Impaired NET formation and inflammasome activation in G6PD-deficiency and its possible effect on viral infections
Neutrophils are among the key players in the immune system. The role of neutrophils in bacterial or fungal infection is well known, yet their influence on the anti-viral response has not been established [87]. In response to infection, stimulated neutrophils release chromosomal DNA for trapping and killing invading microbes. The chromatin trap is known as the neutrophil extracellular trap (NET). It mediates the control of viruses, such as seen with human HIV and chikungunya viral infections [88, 89], whereas it can contribute to other viral infections, including in non-human primates with SIV and Hep-2 cells infected with respiratory syncytial virus [90,91]. The cytotoxic effect on lung epithelium and endothelium has linked NETs to several pulmonary diseases, including acute lung injury, asthma, COPD, cystic fibrosis, and pneumonia [92].
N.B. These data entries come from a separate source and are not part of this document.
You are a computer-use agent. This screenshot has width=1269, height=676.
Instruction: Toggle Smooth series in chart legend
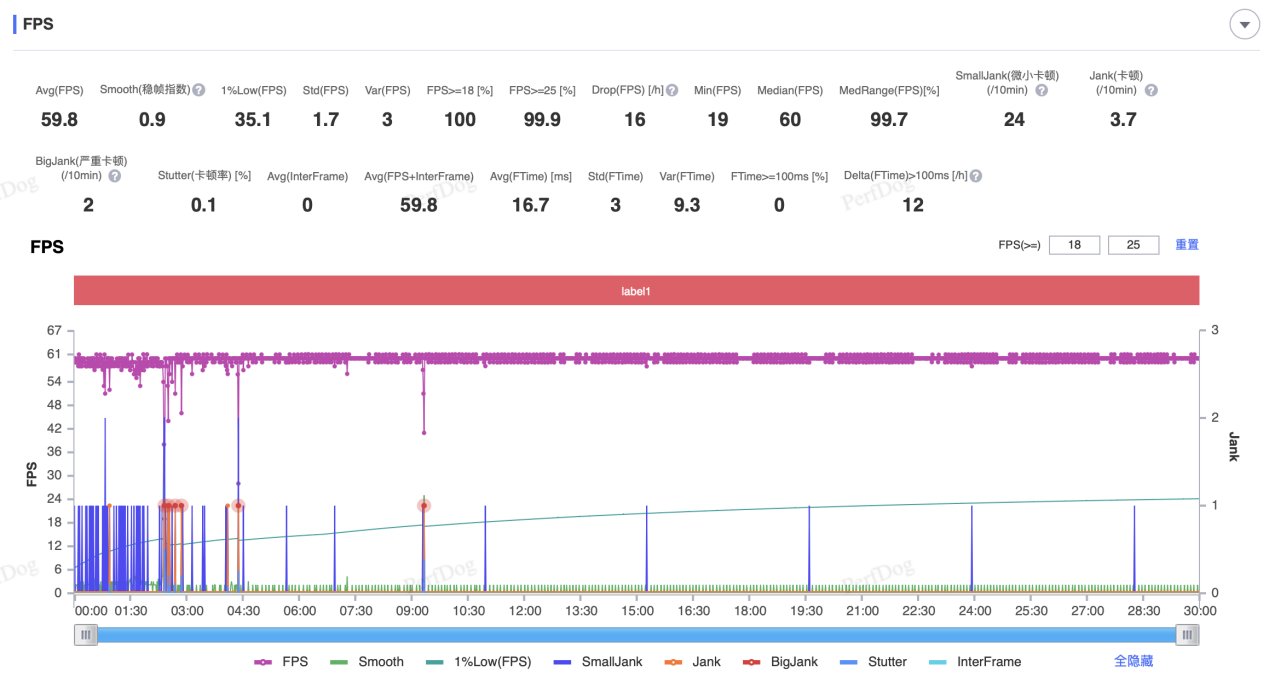pyautogui.click(x=367, y=661)
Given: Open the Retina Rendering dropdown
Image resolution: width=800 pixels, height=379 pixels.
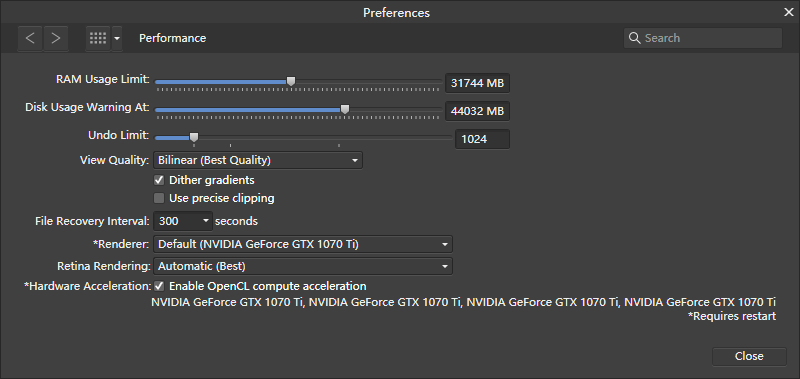Looking at the screenshot, I should [x=303, y=266].
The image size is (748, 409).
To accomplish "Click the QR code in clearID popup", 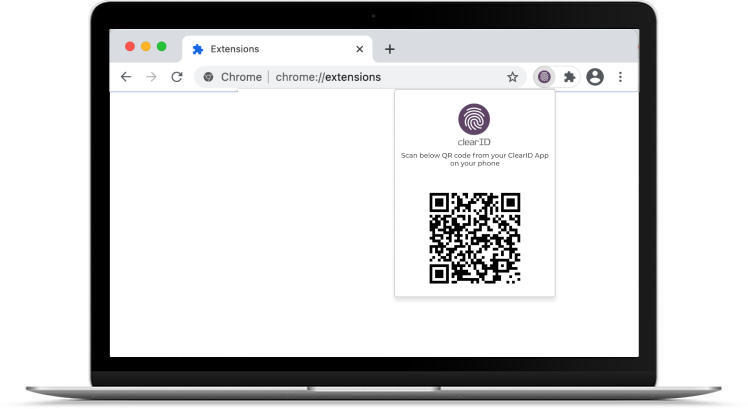I will pyautogui.click(x=474, y=238).
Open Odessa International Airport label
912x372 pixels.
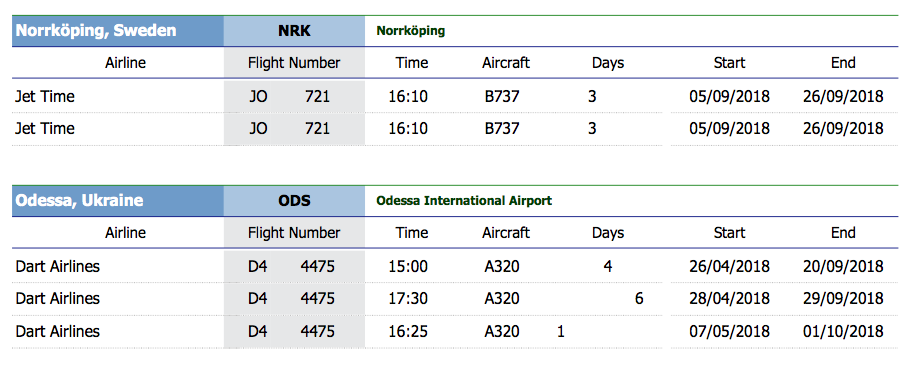(x=464, y=201)
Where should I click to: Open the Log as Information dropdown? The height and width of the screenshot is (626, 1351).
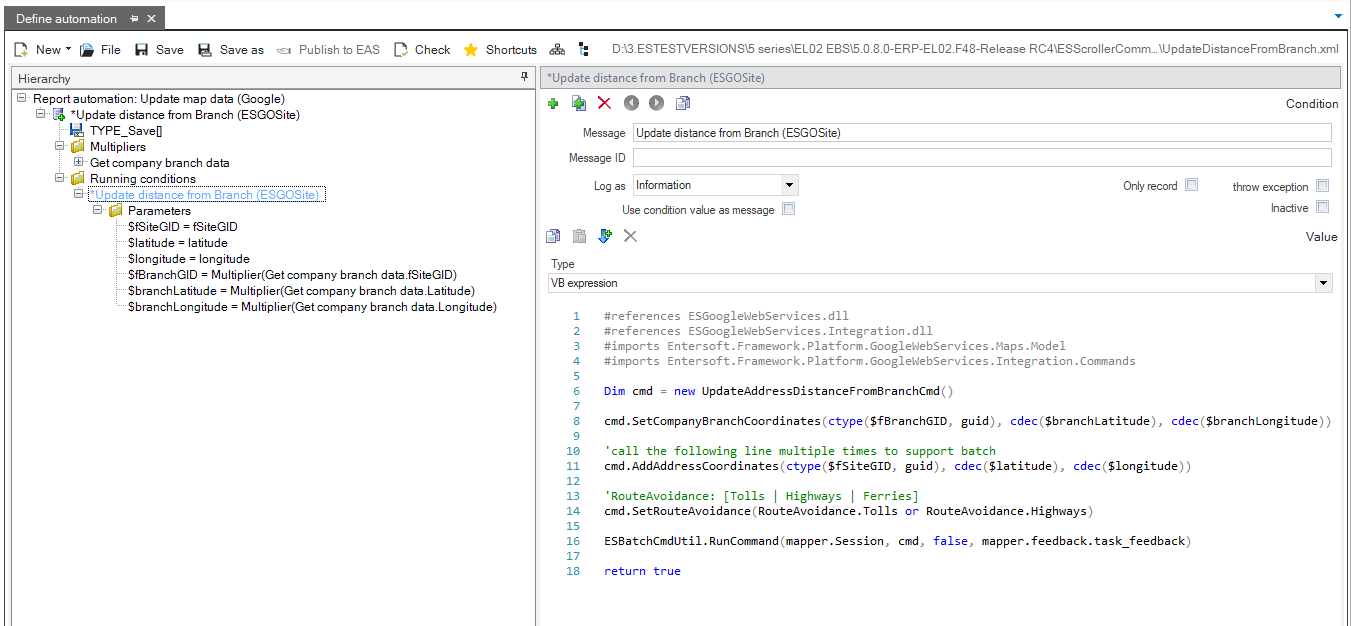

NET formation can be inhibited by NAC and DPI, indicating the involvement of oxidative stress and NOX. A metabolic shift towards the PPP is required for the NET formation induced by amyloid fibrils and PMA [93]. G6PD-derived NADPH can serve as a substrate for NOX, which generates superoxide and stimulates NET formation [17]. Neutrophils from individuals with the G6PD Taiwan-Hakka variant are equally effective as normal individuals regarding NET formation [94]. However, defective NET formation and NOX activity are observed in neutrophils of individuals with severe G6PD deficiency [95]. The absence of NET formation is found in NOX deficiency associated with chronic granulomatous disease (CGD). Severe G6PD deficiency may mimic impaired NOX resulting in dysfunctional NETs.
Elevated NET levels are found in COVID-19 patients [96]. NET formation is considered as a driver of COVID-19, since NET formation may contribute to tissue damage, organ injury, and mortality as indicated by autopsy specimens from COVID-19 patients [97]. The by-product of NETs, such as elastase, is involved in the pathogenesis of COVID-19 by facilitating SARS-CoV-2 entry and causing hypertension, thrombosis, and vasculitis [98–100]. The tissue damage leading to excessive oxidative stress creates a vicious cycle by increasing NET formation and distressing adaptive immunity [101]. Increased NETs are associated with hyperinflammation and in COVID-19 patients they amplify the severity and mortality associated with the disease. Targeting NETs and its feedback loop, with elastase, DNase-1, or inhibitory peptides as well as IL-1β, are potential therapeutic interventions for reducing the severity of COVID-19 [102,103].
The inflammasome is part of the innate immune system that regulates effector cells during inflammation [104–107]. Inflammasomes are cytosolic protein complexes consisting of multiple oligomeric molecules that detect cell-damaging agents and pathogenic factors by recognizing danger-associated molecular patterns (DAMP) and pathogen-associated molecular patterns (PAMP), respectively [104]. Through cleavage of pro-IL-1β and pro-IL-18, they promote the secretion of the active forms of IL-1β and IL-18. Long-term exposure of the host to viruses causes dysregulated inflammation and autoinflammatory disorders. Activation of the NLR family pyrin domain containing 3 (NLRP3) inflammasome is triggered by viral replication and leads to the destruction of viruses [105]. The murine coronavirus mouse hepatitis virus (MHV) activates NLRP3 inflammasomes and induces proinflammatory programmed cell death by panoptosis (pyroptosis, apoptosis, and necroptosis) [106,107]. The deleterious effects on the host due to inflammasome impairment indicate that balanced regulation of inflammasomes is crucial for the immune response and antiviral defense.
Inflammasome activation causes a cytokine storm in both SARS and COVID-19 patients [108]. It is proposed that the heterogeneous response in COVID-19 patients due to the lack of immune fitness fails to properly reduce inflammasome activation. This leads to enhanced severity of COVID-19, that is associated with a cytokine storm and extensive tissue damage [109]. G6PD deficiency downregulates IL-1β expression and impairs inflammasome activation upon LPS and ATP/nigericin stimulation in PBMCs (peripheral blood mononuclear cells) and THP-1 cells (human monocyte cell line) [110]. The impaired inflammasome activation is attributed to reduced ROS production via NOX, while H2O2 stimulates inflammasome activation in G6PD-knockdown THP-1 cells. This results in weaken bactericidal activity against Staphylococcus aureus and Escherichia coli in G6PD-knockdown THP-1 cells, indicating that G6PD is required for the maintenance of the innate immune response, inflammasome activation, and pathogen clearance through redox homeostasis [110].